Provided passage:
## start

15 December 2022

 

On behalf of the 193 Member States of the United Nations, I would like to express gratitude to China for accompanying us, guiding us and leading us through this long journey of negotiations and preparations. As well as for Canada, for hosting us today.

Mr. Minister, Excellencies, Ladies and Gentlemen,

This is not a gathering to save the Earth.

We are here to save ourselves, our sons and daughters, and many generations to come.

With lifeless oceans, rivers, empty mountains and deserts, the Earth will survive – but our civilization may not.

The objective is simple and straight: we need net positive progress to save all life on Earth.

The Global Biodiversity Framework must be implemented to deliver more nature at the end of this decade than at the start.

I call on scientists, negotiators and decision-makers: maintain your ambition for harmony.

Not harmony with nature. We are part of nature. It should be harmony in nature, to where we belong.

I urge you to keep crisis management and transformation in mind.

We must learn from our failure to reach the Aichi targets.

GBF should yield quantum leaps in global biodiversity governance and cooperation.

I call upon you to agree on a strong science-based follow-up mechanism at COP15.

For moving forward, I suggest four directions:

First, take a human rights-based approach to the issues of biodiversity loss.

I summon governments, civil society, the private sector, the international finance institutions to embed human rights into their guidelines and operations.

## end

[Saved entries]
## start

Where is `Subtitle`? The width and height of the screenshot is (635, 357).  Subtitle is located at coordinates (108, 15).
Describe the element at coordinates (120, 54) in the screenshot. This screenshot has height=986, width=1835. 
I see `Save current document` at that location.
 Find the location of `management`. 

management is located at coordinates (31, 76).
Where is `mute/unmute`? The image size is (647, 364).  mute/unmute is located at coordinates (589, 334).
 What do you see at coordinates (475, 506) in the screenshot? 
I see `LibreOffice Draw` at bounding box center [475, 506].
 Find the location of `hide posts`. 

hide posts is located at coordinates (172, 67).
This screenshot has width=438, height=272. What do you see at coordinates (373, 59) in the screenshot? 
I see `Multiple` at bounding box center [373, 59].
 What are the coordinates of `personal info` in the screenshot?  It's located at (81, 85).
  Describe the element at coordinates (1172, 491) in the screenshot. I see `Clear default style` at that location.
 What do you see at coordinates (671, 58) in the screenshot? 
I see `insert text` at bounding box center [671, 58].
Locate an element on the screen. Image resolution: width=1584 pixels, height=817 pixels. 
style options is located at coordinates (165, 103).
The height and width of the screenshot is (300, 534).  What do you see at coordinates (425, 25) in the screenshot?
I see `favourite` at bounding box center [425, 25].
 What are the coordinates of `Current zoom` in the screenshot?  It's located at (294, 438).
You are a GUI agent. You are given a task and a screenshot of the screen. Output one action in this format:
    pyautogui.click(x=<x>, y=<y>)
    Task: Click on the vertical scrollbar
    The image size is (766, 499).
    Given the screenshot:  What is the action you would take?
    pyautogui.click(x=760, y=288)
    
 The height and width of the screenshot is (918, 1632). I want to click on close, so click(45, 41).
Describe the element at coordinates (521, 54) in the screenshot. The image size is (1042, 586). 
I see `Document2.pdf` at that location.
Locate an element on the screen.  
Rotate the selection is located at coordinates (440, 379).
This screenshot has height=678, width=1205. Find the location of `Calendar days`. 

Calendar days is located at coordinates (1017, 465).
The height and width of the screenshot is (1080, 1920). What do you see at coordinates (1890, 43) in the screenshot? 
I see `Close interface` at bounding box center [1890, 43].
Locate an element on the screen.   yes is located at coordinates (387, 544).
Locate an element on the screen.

## end

Required task 1: From the biodiversity speech, copy the passage between "We are here" and "civilization may not.", inclusive.
Required task 2: In the biodiversity speech, what approach to biodiversity loss does the first of the suggested directions call for?
Required task 3: Pick up the biodiversity speech after its final sentence and keep it going.

Exercise response 1:
We are here to save ourselves, our sons and daughters, and many generations to come.

With lifeless oceans, rivers, empty mountains and deserts, the Earth will survive – but our civilization may not.

Exercise response 2: A human rights-based approach.

Exercise response 3:
We all should respect, protect and fulfil these rights, including the right to a clean, healthy and sustainable environment, and especially the rights of those in vulnerable situations, indigenous peoples and local communities.

Second, address the economic drivers behind so-called “biodiversity negative” behaviours. Chief among them: our unsustainable habits.

Our greed. Our selfishness. Our short-sightedness, the global myopia.

I encourage you to tackle the root causes of biodiversity loss by transforming the ways we produce, consume, trade, transport.

We also need radical changes to what we subsidize or and incentivize.

I urge governments to end harmful subsidies – especially for fossil fuels, non-sustainable agriculture, forestry and fisheries.

Instead, governments should guide businesses to invest in transformation towards circular economy.

I implore global businesses to shoulder social responsibility by mainstreaming biodiversity into their strategies and value chains.

Yes, starting from disclosing their dependency and impact on nature.

Third, prioritize solidarity in financing and capacity building.

The financial flows into nature-based solutions must be doubled every year by 2025 to deal with today’s interlocking global crises.

To succeed, GBF will need a comprehensive resource mobilization package that markedly increases biodiversity financing flow to low- and middle-income nations.

I call on countries to provide new contributions on funding, capacity-building, and biodiversity-friendly technologies.

Fourth, we need reliable new metrics and measurement tools for verification.

How can we justify the full spectrum of our steps – or certify our progress – without a set of accurate metrics to measure the gains and losses of the natural world?

We will have to transform national and global accounting systems, so they reflect the true cost of economic activities on natural capital.

That would put an end to the “greenwashing”.

Excellencies,

The discussions and outcome of COP15 will feed into various processes launching in the General Assembly.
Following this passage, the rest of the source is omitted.